Devarakonda, MD, a senior fellow at Washington University School of Medicine in St. Louis, lectured on biomarker testing in NSCLC during the 2017 OncLive®
State of the Science Summit in Advanced Non–Small Cell Lung Cancer. In an interview, he shared insight on the importance of testing for these molecular markers, some of the rarer mutations, and what work lies ahead for the field in this area.
OncLive: Can you provide an overview of your presentation?
Just like you wouldn’t treat breast cancer without knowing if a patient is estrogen receptor–positive, progesterone receptor–positive, or HER2-positive in 2017, it is very important to look for biomarkers in lung cancer.
Some of these have a bearing on patient prognosis, and help to identify the right therapy. One thing to remember is that lung cancer is a molecularly heterogeneous disease; you have small cell lung cancer, squamous cell carcinoma, and adenocarcinoma. These are the most common subtypes. Each of them have a distinct biology, and that is 1 thing we have learned with a lot of sequencing studies.
Adenocarcinomas are typically characterized by alterations in the RAS/RAF pathway. In SCLC, on the other hand, you typically have your TP53 retinoblastoma mutation, but squamous cell carcinoma differentiation and a few structure alterations is what characterizes them.
Of these, the 1 thing that’s clinically important as of today is the receptor TKI pathway in adenocarcinoma, because that is the 1 we have medications for. This can be through EGFR
mutations, translocations in ALK/ROS1/RET
, and so on. The bottom line of this is you have a lot of alterations in lung cancer; in adenocarcinoma, you have the receptor TKI signaling pathway. It is important to pick up these alterations because a lot of these can be targeted today with TKIs, so that is one of the big take-home messages here.
Alterations in the RAS pathway tend to be mutually exclusive. One good analogy for that is if you have lights turned on in a room, you don’t have to turn it on a second time.
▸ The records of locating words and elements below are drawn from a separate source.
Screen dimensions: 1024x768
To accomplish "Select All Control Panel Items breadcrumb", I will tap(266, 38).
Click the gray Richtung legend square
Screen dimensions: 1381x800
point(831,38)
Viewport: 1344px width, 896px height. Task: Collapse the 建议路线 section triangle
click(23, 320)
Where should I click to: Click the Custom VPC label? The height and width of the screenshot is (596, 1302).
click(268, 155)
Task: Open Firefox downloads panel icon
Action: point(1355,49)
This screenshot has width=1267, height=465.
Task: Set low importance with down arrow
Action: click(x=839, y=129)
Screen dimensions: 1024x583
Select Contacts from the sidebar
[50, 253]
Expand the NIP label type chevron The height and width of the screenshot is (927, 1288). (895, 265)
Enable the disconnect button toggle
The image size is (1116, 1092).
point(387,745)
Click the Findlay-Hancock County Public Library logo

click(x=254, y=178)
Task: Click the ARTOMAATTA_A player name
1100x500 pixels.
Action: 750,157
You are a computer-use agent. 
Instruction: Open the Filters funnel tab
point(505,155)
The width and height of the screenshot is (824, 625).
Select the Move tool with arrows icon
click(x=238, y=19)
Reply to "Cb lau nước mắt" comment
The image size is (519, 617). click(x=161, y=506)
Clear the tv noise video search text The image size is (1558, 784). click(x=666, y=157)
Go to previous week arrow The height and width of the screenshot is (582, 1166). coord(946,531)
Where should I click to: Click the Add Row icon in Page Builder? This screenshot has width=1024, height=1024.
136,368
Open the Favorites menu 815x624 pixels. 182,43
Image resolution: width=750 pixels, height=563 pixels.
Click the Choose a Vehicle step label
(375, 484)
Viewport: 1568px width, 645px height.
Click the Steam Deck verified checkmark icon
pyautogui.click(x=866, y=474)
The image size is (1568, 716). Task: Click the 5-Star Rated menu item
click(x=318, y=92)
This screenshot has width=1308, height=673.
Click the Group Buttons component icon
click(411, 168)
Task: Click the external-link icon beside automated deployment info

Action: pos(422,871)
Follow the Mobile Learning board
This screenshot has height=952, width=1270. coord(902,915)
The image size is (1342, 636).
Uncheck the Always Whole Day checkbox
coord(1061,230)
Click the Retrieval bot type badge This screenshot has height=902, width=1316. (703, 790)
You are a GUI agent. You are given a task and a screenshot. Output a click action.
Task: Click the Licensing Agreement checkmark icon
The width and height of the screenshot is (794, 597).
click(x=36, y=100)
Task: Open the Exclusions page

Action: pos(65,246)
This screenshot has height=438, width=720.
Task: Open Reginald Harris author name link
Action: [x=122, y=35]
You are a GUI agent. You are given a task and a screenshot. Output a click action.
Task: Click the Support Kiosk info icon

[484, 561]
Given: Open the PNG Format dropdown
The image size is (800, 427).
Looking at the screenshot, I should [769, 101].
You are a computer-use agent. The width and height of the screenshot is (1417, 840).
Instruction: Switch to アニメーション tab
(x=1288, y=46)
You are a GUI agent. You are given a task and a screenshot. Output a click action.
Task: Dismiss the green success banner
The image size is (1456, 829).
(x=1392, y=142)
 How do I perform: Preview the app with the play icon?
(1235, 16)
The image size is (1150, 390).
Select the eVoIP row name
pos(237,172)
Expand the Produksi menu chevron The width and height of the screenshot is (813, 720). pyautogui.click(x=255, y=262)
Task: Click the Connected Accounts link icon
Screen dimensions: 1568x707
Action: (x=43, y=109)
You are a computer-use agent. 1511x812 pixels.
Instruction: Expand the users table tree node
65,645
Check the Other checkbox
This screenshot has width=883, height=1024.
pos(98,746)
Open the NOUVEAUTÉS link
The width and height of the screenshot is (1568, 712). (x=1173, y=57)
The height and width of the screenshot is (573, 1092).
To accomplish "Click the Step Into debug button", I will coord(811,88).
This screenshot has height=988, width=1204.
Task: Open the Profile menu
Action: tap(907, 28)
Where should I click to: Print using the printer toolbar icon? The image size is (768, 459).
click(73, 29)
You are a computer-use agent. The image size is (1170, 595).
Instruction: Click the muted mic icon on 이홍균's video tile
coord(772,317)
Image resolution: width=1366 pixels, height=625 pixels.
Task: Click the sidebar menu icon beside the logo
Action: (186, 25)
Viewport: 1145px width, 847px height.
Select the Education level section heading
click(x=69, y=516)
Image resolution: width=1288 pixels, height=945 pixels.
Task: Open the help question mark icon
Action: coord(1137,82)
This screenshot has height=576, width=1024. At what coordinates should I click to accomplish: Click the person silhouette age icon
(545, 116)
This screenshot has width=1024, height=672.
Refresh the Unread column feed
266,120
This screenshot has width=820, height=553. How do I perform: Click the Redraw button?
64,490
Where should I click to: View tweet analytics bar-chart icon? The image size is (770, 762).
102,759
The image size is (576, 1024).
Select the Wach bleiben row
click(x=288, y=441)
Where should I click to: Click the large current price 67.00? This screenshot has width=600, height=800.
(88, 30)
The reason this is important is that sometimes even KRAS
is not a targetable alteration. Sometimes, we don’t end up testing for those alterations because if you find it, it is often very unlikely that you will find something else. You don’t have to delay treatment unless the next-generation sequencing panel comes back and your EGFR/ALK/ROS1
—the ones that you often test first-line for—are negative.
How do you test for these alterations? The right tests to pick depends on what you’re trying to look for. For mutations, PCR has been the standard test but next-generation sequencing is becoming more popular. The one advantage is if you are trying to do a PCR test, you need to have prior knowledge of what you're looking for. That is easier for KRAS
, because KRAS
is typically activated by mutations in 3 spots. EGFR
, however, is a pretty large gene and then you find a variety of alterations in it about 90% of the time. It is usually the exon 21 point mutation, or exon 19 deletion, but every now and then you do find these rare mutations such as exon 20 and exon 18, some of which you can target with drugs. For instance, afatinib (Gilotrif) has good clinical data from the LUX Lung studies.